The government will entrust water user groups with the management of 99 irrigation projects that are in various stages of development across the country. These priority projects, to be completed over the next three to five years, will bring eight million hectares of land under irrigation, Shobhana K Pattanayak, Secretary, Department of Agriculture, Cooperation and Farmers Welfare, said.
Speaking at a conference on integrated water resource management, organised by the trade body Assocham in New Delhi, Pattanayak said participatory irrigation management by water user groups would be mandated in all those projects.
According to him, the government is targeting construction of five lakh farm ponds every year for the next five years in a bid to enhance the irrigation reach. "The government has already supported the construction of five lakh farm ponds under the employment guarantee scheme MNREGA. Almost every state is concentrating on water management," he added.
The location of the farm ponds will be close to the natural aquifers that need replenishment.
"We will use the 3D pictures generated under the National Aquifer Management Programme, being undertaken by the Ministry of Water Resources.
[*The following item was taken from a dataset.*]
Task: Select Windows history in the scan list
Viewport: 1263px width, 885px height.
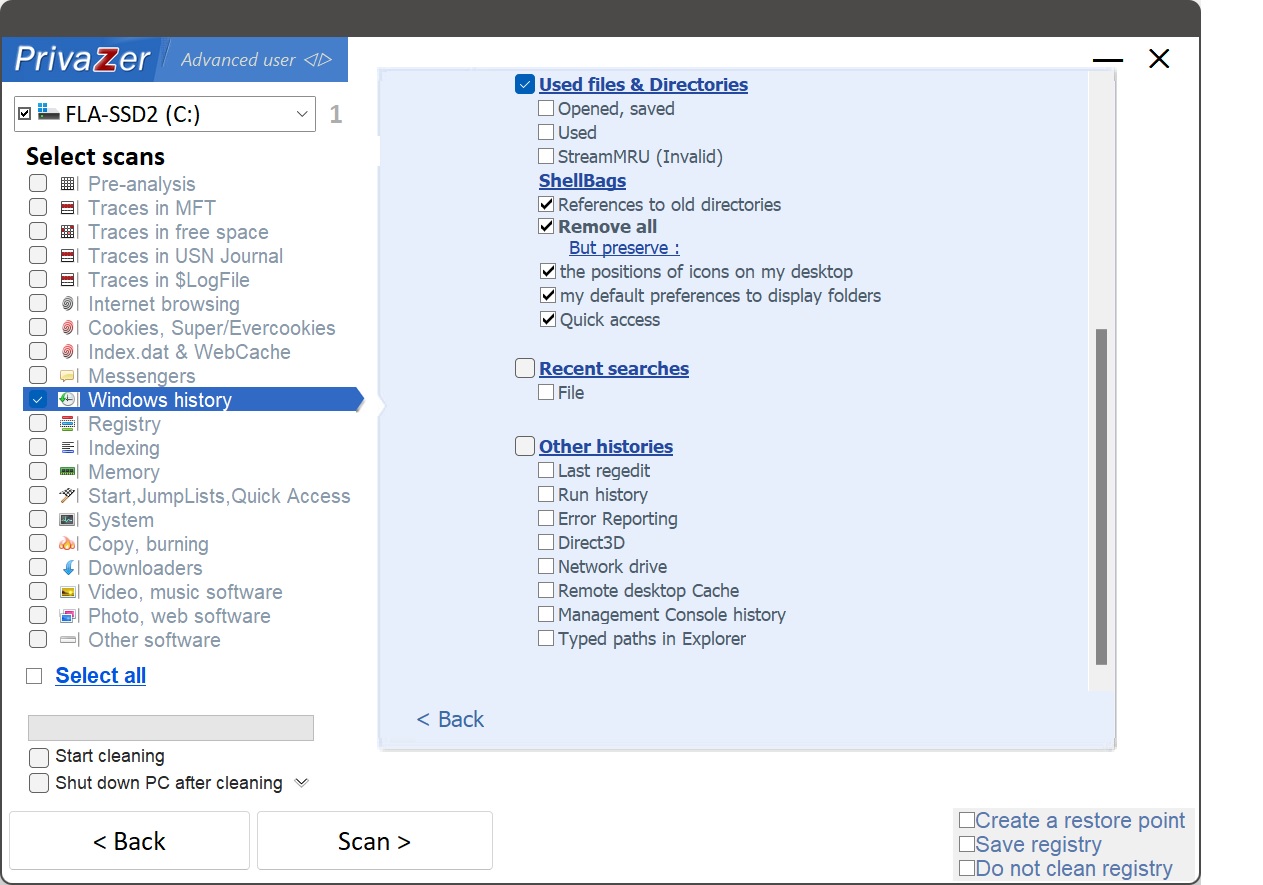Action: tap(160, 400)
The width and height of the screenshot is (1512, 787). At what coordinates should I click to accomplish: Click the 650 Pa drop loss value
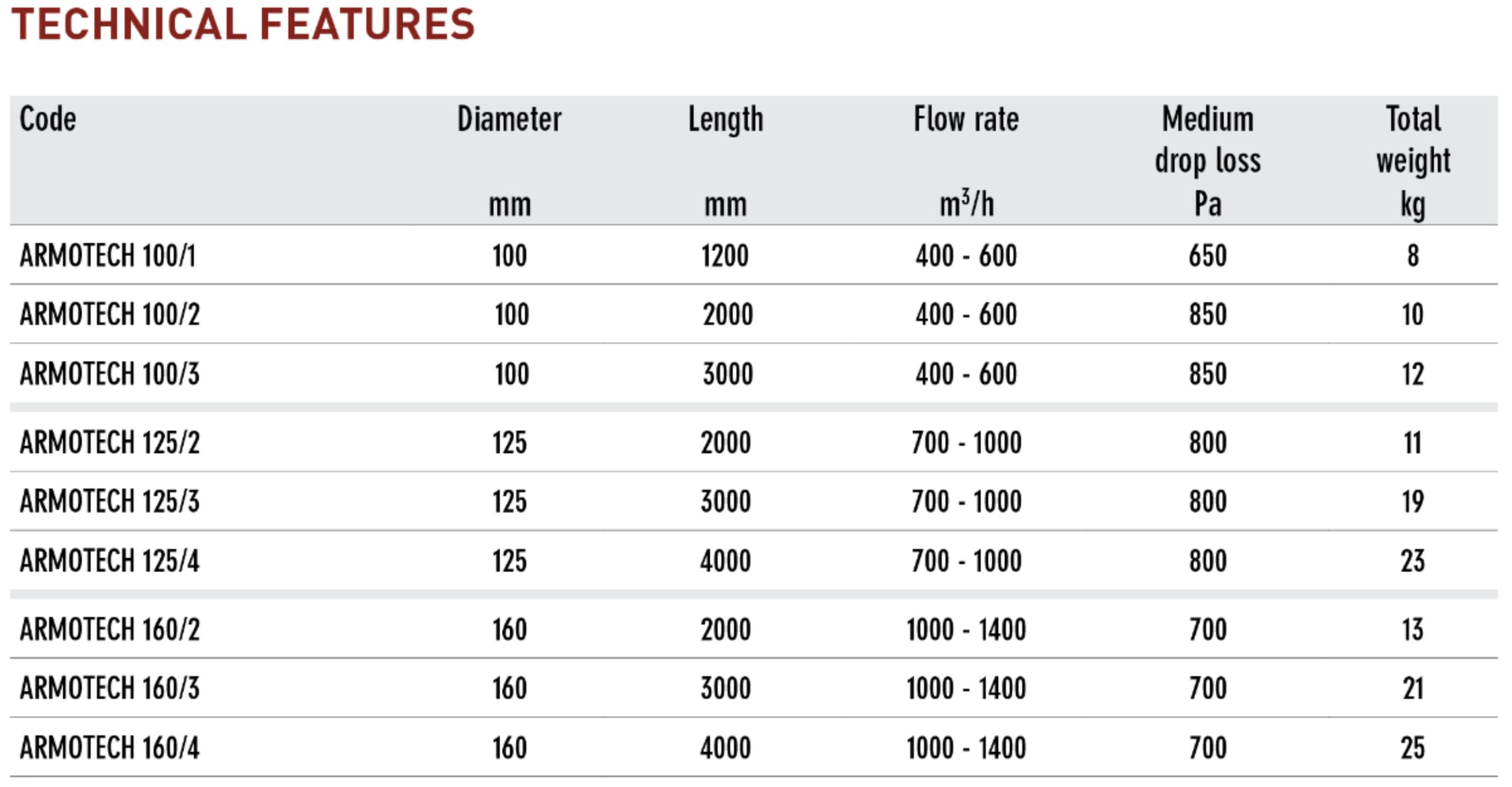1208,256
Farm ponds in such locations will not only help capture water, but will also recharge the aquifers," he said.
The government is also putting special emphasis on the watershed approach towards agriculture and will promote dry-land agriculture. "Climate-smart crops" is the need of the hour, and millet and pulses should be grown.
"The time has come to go beyond growing paddy or sugar cane because most of the land is dry land and it is more suitable for growing climate-smart crops like millet and pulses," said Pattanayak.
Terming the rise in pulse production a "revolution", he said that between last year and this year, pulse production increased by five million tonnes.
"Last year pulse production was to the tune of 16.4 million tonnes, but in one single year, we have caught up by five million tonnes, which has been made possible by farmers and a host of beneficial factors--high prices, the minimum support price (MSP) declared by the government, availability of seed and so on," he said.